仮想通貨レンディング利益を証券化
デジタル証券(STO)の発行プラットフォームを提供する米Securitizeは子会社Securitize Capitalを立ち上げ、投資家に暗号資産(仮想通貨)とDeFi(分散型金融)へのエクスポージャーを提供することが分かった。
Securitize Capitalは機関投資家に、仮想通貨やDeFiで得られる利回りへのアクセスを提供。投資家は、それらを直接購入して運用する際の手間を省ける形だ。
2つの主力ファンド「Securitize Capital ビットコインイールドファンド」と「USDCイールドファンド」が、6月上旬にローンチする予定。投資家にビットコイン(BTC)やUSDコイン(USDC)の貸し付け利益へのエクスポージャー(ある金融資産価格の変動に影響を受けること)を提供するもので「現在市場に出回っているファンドよりも利回りが高く、手数料が低く」なる見込みだという。当初は認定された機関投資家のみが利用できる。
SecuritizeのCarlos Domingo CEOは次のようにコメント。
機関投資家の、仮想通貨へのエクスポージャーに対する需要は非常に高まっている。それらの組織は単に仮想通貨を保持するだけでなく、DeFiによって生み出される利回りへのアクセスも求めている。
Domingo氏は「まだ、仮想通貨レンディングで得られる利子にアクセスできる機関グレードのファンドはほとんど存在していない」として、「このような製品を今後さらに導入したい」と意欲を示した。
高い利回りを提供予定
CoinDeskの番組に出演し、同氏は「ビットコインイールドファンド」は年間2%の利回りを提供し、「USDCイールドファンド」は、年間6%から8%というさらに高い利回りを提供する予定だと説明。運用手数料は0.5%だ。
公式発表によるとファンドの証券は、アルゴランド(ALGO)のブロックチェーンに記録されたデジタル資産証券として発行される。
また、ファンド立ち上げにあたってSecuritize Capitalは、大手仮想通貨カストディ企業Anchorageの関連会社、Anchorage Lendingと、ブローカー企業Genesisに、レンディング機会の調達を依頼した。

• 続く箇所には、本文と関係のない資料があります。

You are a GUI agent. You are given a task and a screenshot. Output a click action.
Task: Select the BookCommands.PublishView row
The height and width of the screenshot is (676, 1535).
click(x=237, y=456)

Anchorageの社長・共同創設者であるDiogo Mónica氏は次のように述べている。
私たちは、Securitizeが仮想通貨を貸しつける上で法的準拠した安全な方法を提供できることを誇りに思う。
Securitizeの新たなファンドにより、まったく新しい範囲の投資家がビットコインやステーブルコインの投資に参加できるようになる。
Domingo氏が述べたように機関投資家は仮想通貨を貸し付けて利益を得ることについて関心を高めているが、特に従来型の機関にとって、その手続きは複雑であった。そこで今回のようなファンドの導入は、管理方法がハードルになっていた投資家の参加も促すものになりそうだ。